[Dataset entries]
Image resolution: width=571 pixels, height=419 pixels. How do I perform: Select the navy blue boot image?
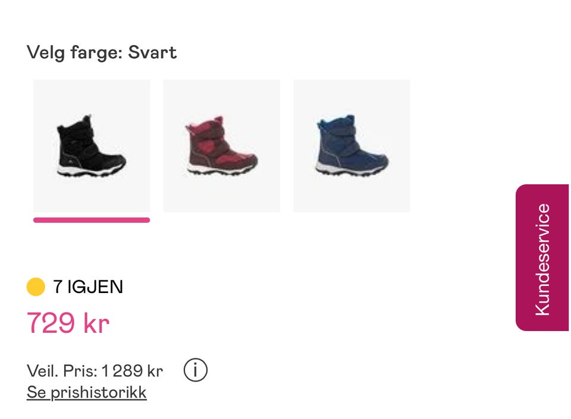coord(352,146)
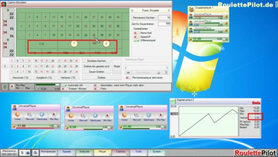Click the green progress bar in Casino-Simulator status

(47, 85)
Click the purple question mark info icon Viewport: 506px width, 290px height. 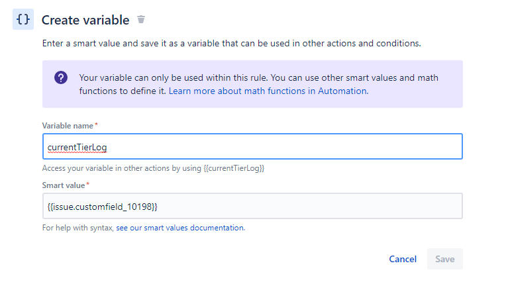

### Work required
A verbatim transcription of the records, pictures excluded, is the required output.

### The completed task
Image resolution: width=571 pixels, height=419 pixels. How do I perform: Select the navy blue boot image?
coord(352,146)
Click the green progress bar in Casino-Simulator status

(47, 85)
Click the purple question mark info icon Viewport: 506px width, 290px height. 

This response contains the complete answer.